Directed by Keiichi Hara and first released in 2015, it follows the family members of Hokusai (1760– 1849), painter of the infamous ‘The Great Wave off Kanagawa’. While particular attention is given to his daughter and fellow artist O-Ei, a headstrong, witty young woman, no real sense of plot is maintained. The film works as more of a brief visit to Hokusai’s environment and the ways in which art affected and influenced his day-to-day experiences. Having said that, the slow decline of O-Ei’s blind and sickly little sister Onao is a thread to which the film frequently returns.

I could certainly see the manga format within the film; it is more a collection of shorter ‘episodes’ than a conventional linear narrative. Hara presents a selection of moments from a short time in O-Ei’s life, from her work habits to her relationships with her family and with the young men around her. Hokusai himself is a very minor character, only showing a degree of depth during Onao’s final illness.

The lack of solid plot did not lessen my enjoyment. I was utterly immersed in the world of nineteenth-century Edo (now Tokyo) as soon as the film started. In fact, having to focus on a narrative rather than smaller, transient moments might have distracted me from the best part of this film: its exploration into art. Miss Hokusai demonstrates the universal ways art can affect us. For me, one of its highlights is the moment O-Ei takes Onao to Edo Bridge. Onao’s head twitches in the direction of different sounds, from the creaking of the bridge to the rustle of a paper bag. Later in the film, Hokusai paints a guardian for Onao in her time of illness, and O-Ei guides Onao’s fingers delicately over her father’s brushstrokes.

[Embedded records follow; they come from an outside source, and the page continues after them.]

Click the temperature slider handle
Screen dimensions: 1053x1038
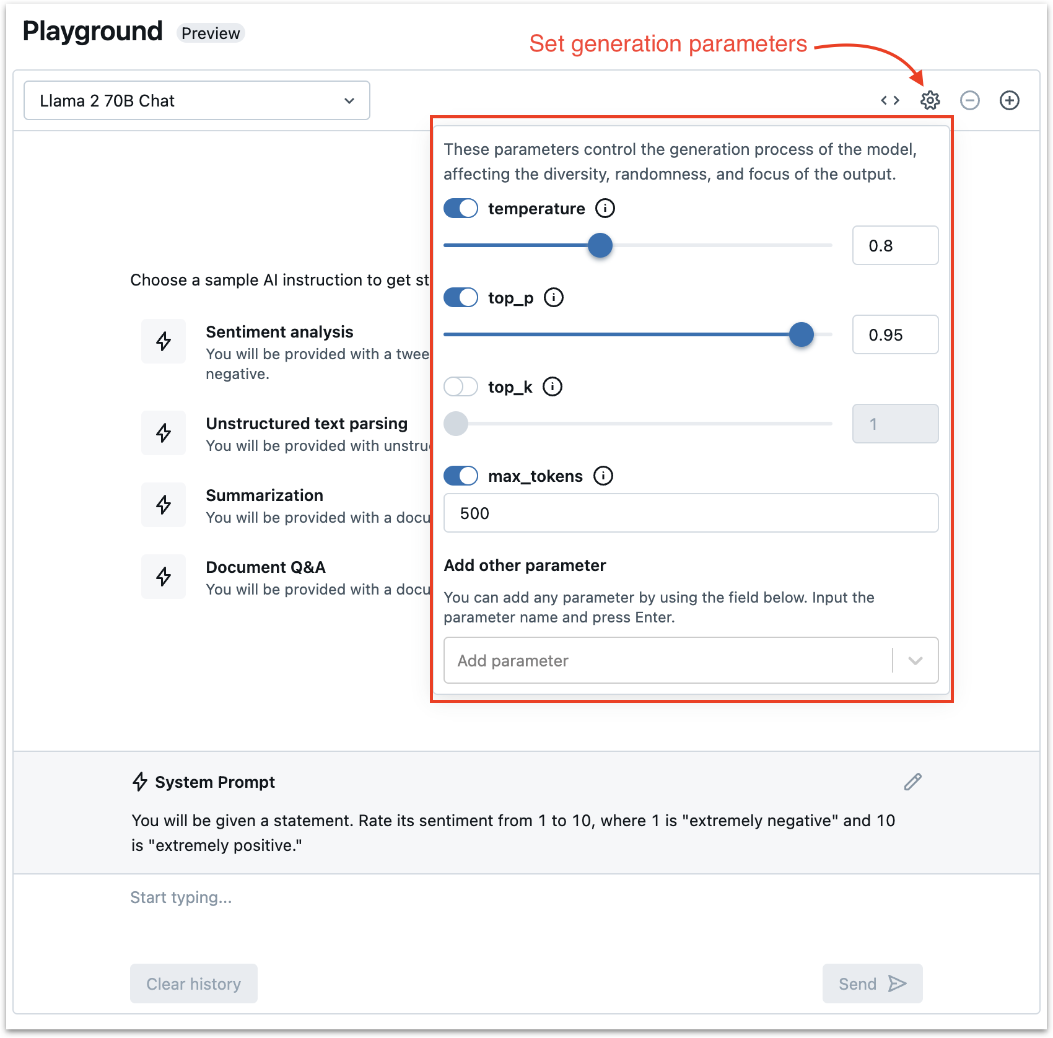click(x=600, y=246)
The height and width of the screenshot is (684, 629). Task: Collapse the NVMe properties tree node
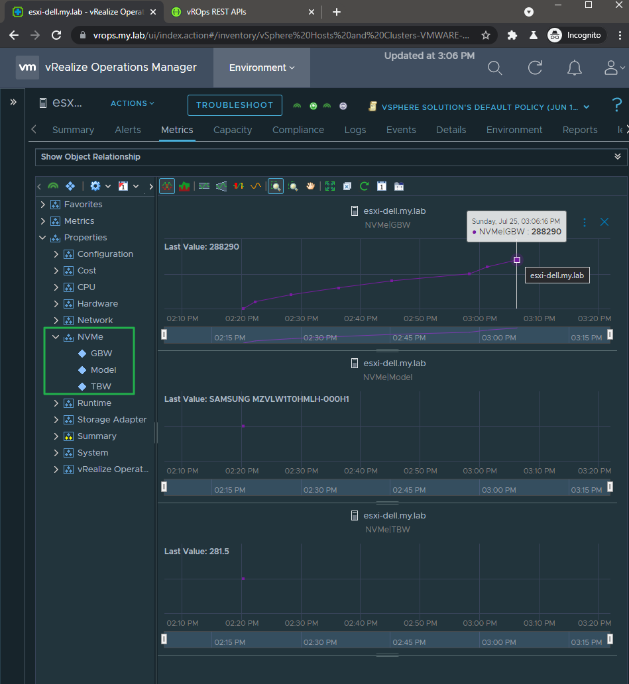point(56,337)
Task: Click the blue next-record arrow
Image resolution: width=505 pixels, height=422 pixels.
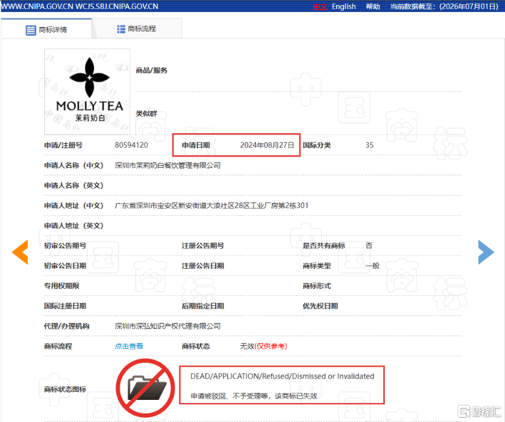Action: point(486,252)
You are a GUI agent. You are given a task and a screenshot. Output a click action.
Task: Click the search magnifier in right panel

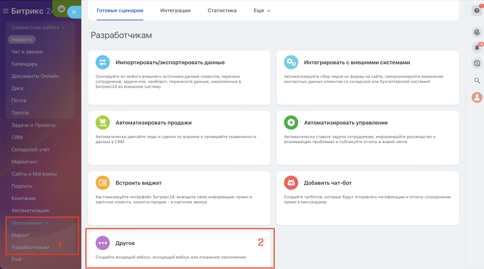tap(477, 81)
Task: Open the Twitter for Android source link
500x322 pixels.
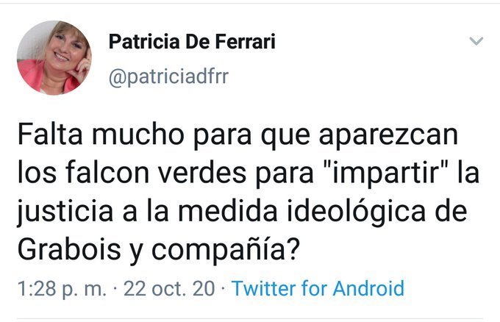Action: tap(318, 288)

I found the animation of the characters fairly simple. Scenery is where the movie excels, each backdrop like a painting in itself; detailed and vibrant. It buzzes with colour, drawing attention to everyday and overlooked objects. Before the film started, I heard someone make an apprehensive remark about its promised combination of 2-D and 3-D animation techniques. I’ve seen a few anime films incorporating this style, and more often than not it looks jarring and odd, so I was a little nervous as to how Hara would blend 3-D graphics into a nineteenth-century story. Like everything else, though, this turned out to show delicate and expert subtlety. It brought a fantastic fluidity, from the explosion of art works coming to life in the imagination to a particularly memorable scene in which O-Ei runs through the streets of Edo. It was a daring decision to bring modern and traditional art styles together, but it was carried out so seamlessly that the film is all the more vivid for it.

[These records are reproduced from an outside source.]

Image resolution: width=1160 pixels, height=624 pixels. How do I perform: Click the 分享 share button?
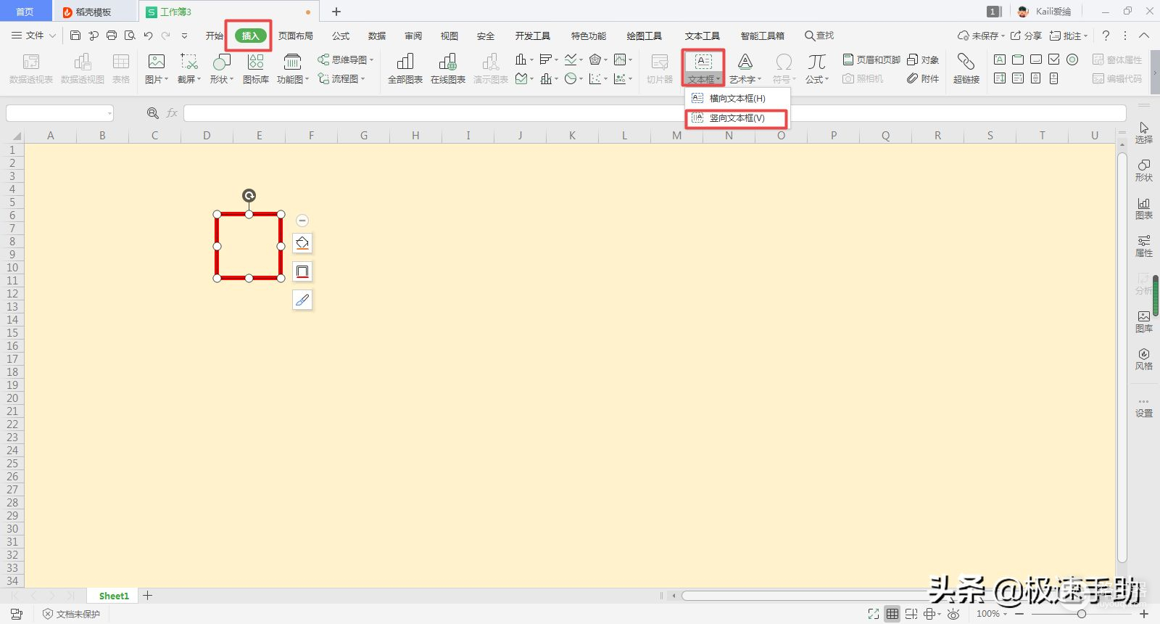pyautogui.click(x=1026, y=36)
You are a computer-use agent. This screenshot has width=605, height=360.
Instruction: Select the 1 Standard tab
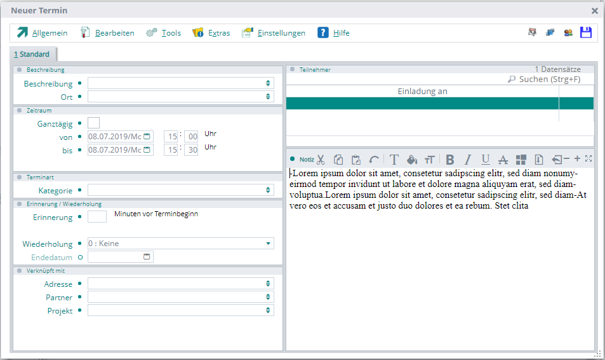pyautogui.click(x=32, y=55)
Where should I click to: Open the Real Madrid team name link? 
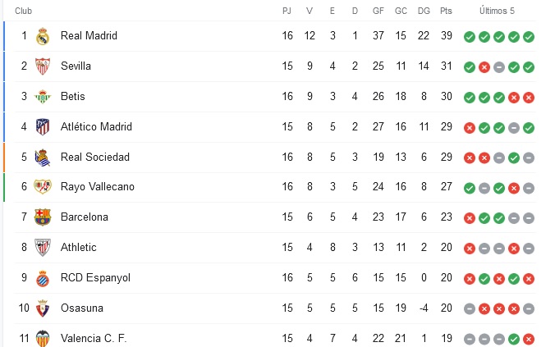(x=89, y=36)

It was great to see such a turnout, too. The audience for the Kotatsu Anime Festival I attended in October last year was, at times, worryingly small. On the night, the audience took up over half the cinema. It is my hope that these film festivals encourage the cinema to show more anime films. Miss Hokusai proved a wonderful exploration into our relationship with art, and it complements the work promoted by the Arts Centre.

Alice Vernon is a blogger-in-residence at New Welsh Review, and a PhD candidate in Creative Writing at Aberystwyth University.